BDP Diyarbakır Milletvekili ve Anayasa Uzlaşma Komisyonu üyesi Altan Tan, gazetecilerin gündeme ilişkin sorularını yanıtladı.
Ferit Aslan ve Bayram Bulut'un DHA'da yayımlanan haberine göre, BDP milletvekili Tan, Başbakan Tayyip Erdoğan'ın seçim ve sonrası stratejisinin nasıl gözüktüğünü açıklayarak, "Türkiye 'nin önünde 10- 20- 30 yıllık geleceğini belirleyecek seçimler vardır. Başbakanın yaklaşımı, 'kendimi kurtarayım ondan sonra bakayım" diye belirtti.
Bazı şeyleri açık konuşmadan meramlarını anlatamayacaklarını ifade eden BDP milletvekili Tan knuşmasına şöyle devam etti:
"Tayip Erdoğan'ın stratejisi şöyle gözüküyor. Ben önümüzdeki 3 tane seçimi geçireyim ondan sonra Allah kerim. Yerel seçim, Cumhurbaşkanlığı seçimi ve genel seçimler. Türkiye 'nin önünde 10- 20- 30 yıllık geleceğini belirleyecek seçimler vardır. Başbakanın yaklaşımı 'kendimi kurtarayım ondan sonra bakayım.' Şimdi bazı şeyleri açık konuşmak zorundayız. Bunları artık bazı köşe yazarları da yazıyor, gizli kapaklı şeyler değil. Kürtlerin kulağına şunlar fısıldanıyor. 'İşte bakın İlker Başbuğ da terörist damgası yedi, müebbet hapis aldı, Abdullah Öcalan da terörist damgası yedi müebbet hapis aldı. Siz bekleyin 3 tane seçim geçsin, bundan sonra bir genel af çıkarırız veya siyasi ortamı bir şekilde düzenleriz. Ergenekon da çıkar, Abdullah Öcalan da çıkar. Kürt siyasi tutukluları da çıkar. Siz bizi kurtarın, Başbakan Erdoğan'ı başkan, Cumhurbaşkanı yapın, biz de sizi kurtaralım'. Bunlar çokça yazılıyor, çiziliyor ve çokça da fısıldanıyor kulaklara. Bu siyasi ahlak ve etik açısından çok yanlış. Hak ve özgürlükler veya haklar bir şeyin rehini olarak tutulamaz. Hak, özgürlük, demokrasinin bir saniye bile tutulması insaf olarak insafsızlıktır, hak olarak haksızlıktır, dinen de haramdır, günahtır."

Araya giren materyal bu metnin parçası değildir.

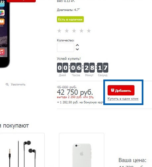Screen dimensions: 152x167
Task: Click the magnifier icon near Увеличить
Action: pos(7,84)
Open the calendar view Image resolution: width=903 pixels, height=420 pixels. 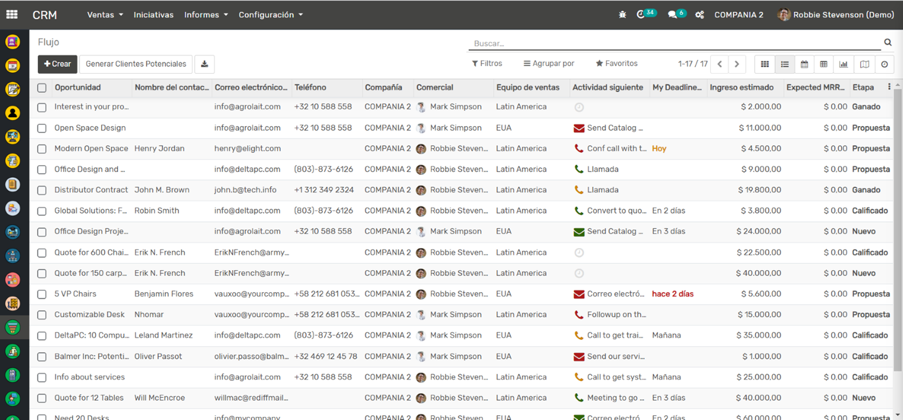click(804, 64)
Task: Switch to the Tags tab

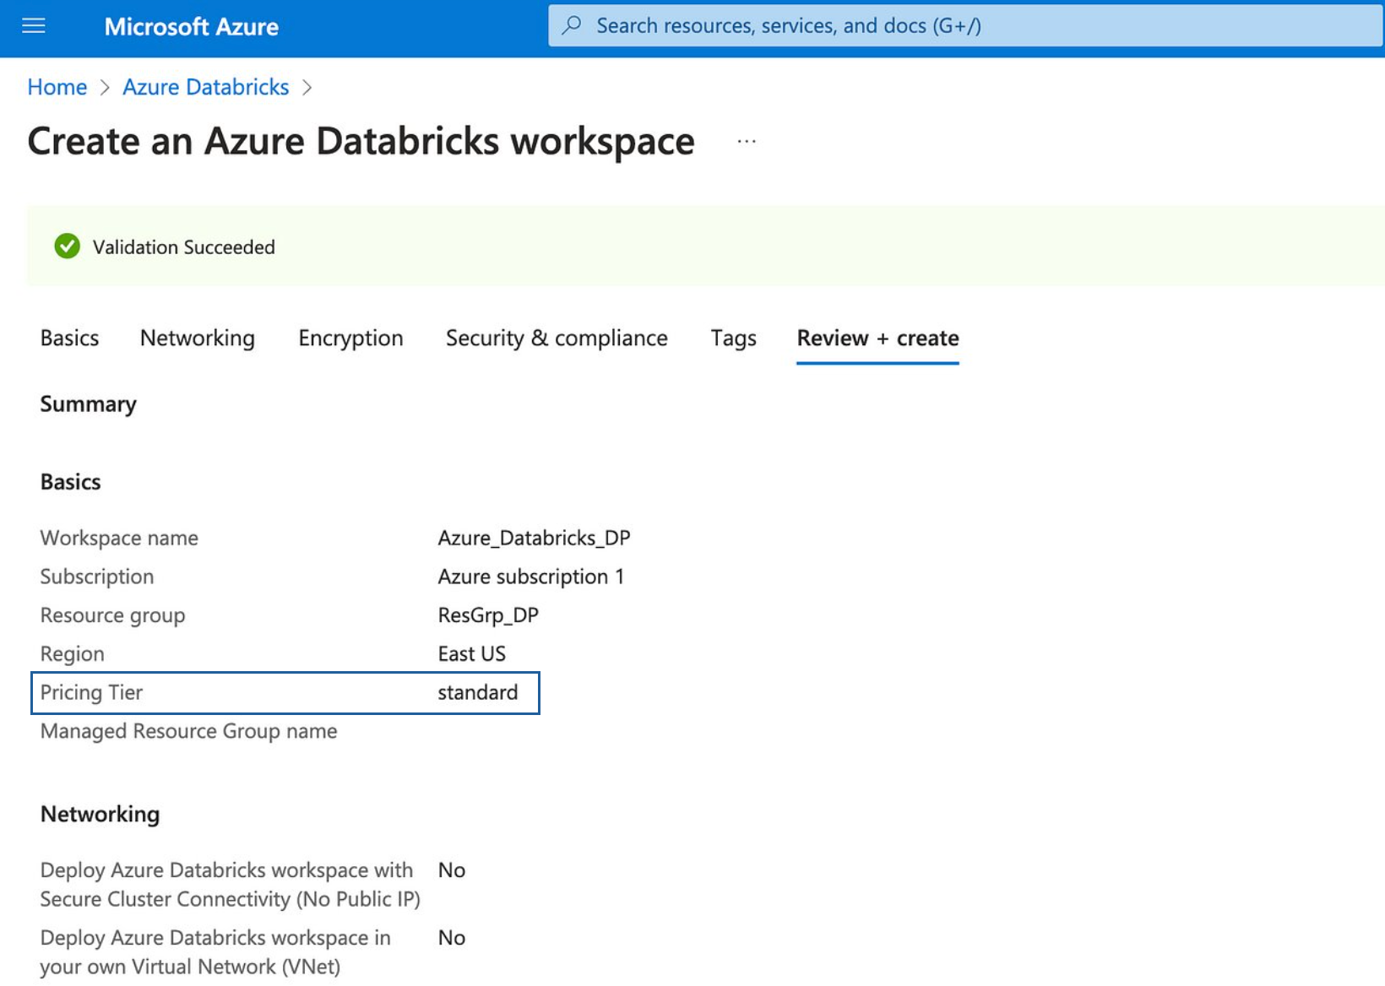Action: (733, 338)
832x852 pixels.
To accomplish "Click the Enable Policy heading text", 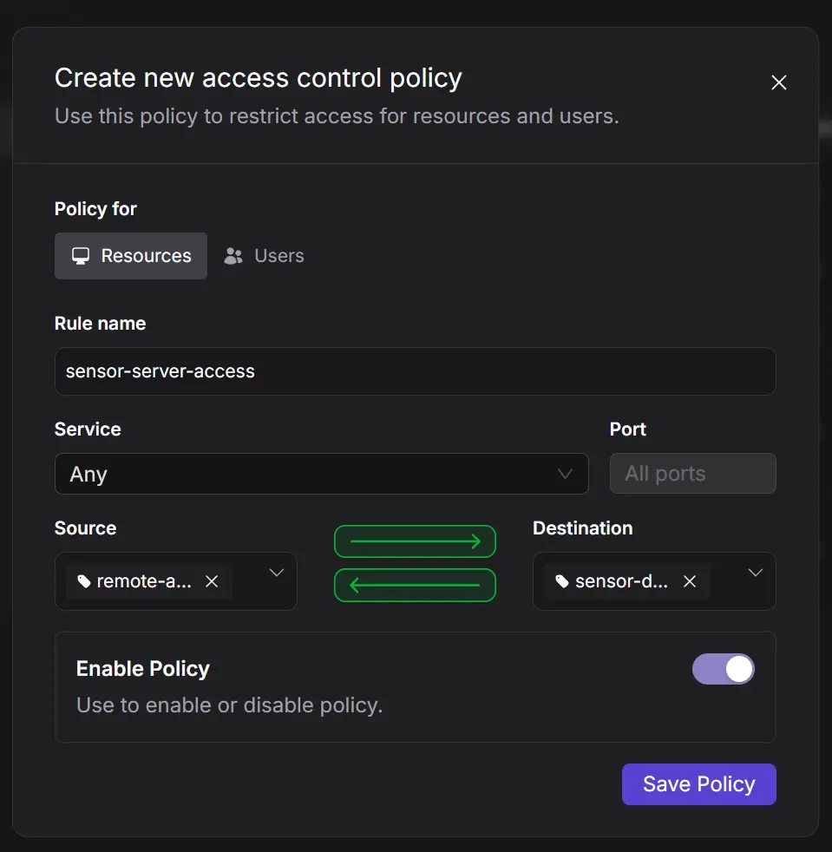I will tap(143, 669).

Altan Tan, söz konusu pazarlık ile ilgili CHP eski Genel Başkanı Deniz Baykal örneğini vererek şunları söyledi:
"Peki bunun ne garantisi vardır. Erdoğan'ı Başkan yaptınız, peki bunun siyaseten bir garantisi var mı? Bugün siyasi kulislerde yalan doğru bir sürü şey söyleniyor. Tayip Erdoğan'ın Deniz Baykal'a yasaklı olduğu dönemde, 'sen beni milletvekili yap kurtar, ben seni Cumhurbaşkanı yapayım' sözü verdiği söyleniyor. Bu çok önemli bir iddia ve bunu bir çok insan söylüyor. Doğrudur yalandır, bilmiyoruz söyleniyor. Baykal'ın vardığı yer ortada, geldiği yer ortada. Bu konuda doğru ve yalanlığı ile ilgili açıklama yapacak kişi de sayın Baykal'dır. Dolayısıyla 'sen beni kurtar, ben seni kurtarayım' pazarlığı ahlaken de doğru değildir, siyaseten de hiçbir garantisi yoktur. Onun için bu işin en kestirme yolu, hak, hukuk, demokrasi neyse bunları bir an evvel yerine getirmek, herkesin hakkını hukukunu ona teslim etmektir."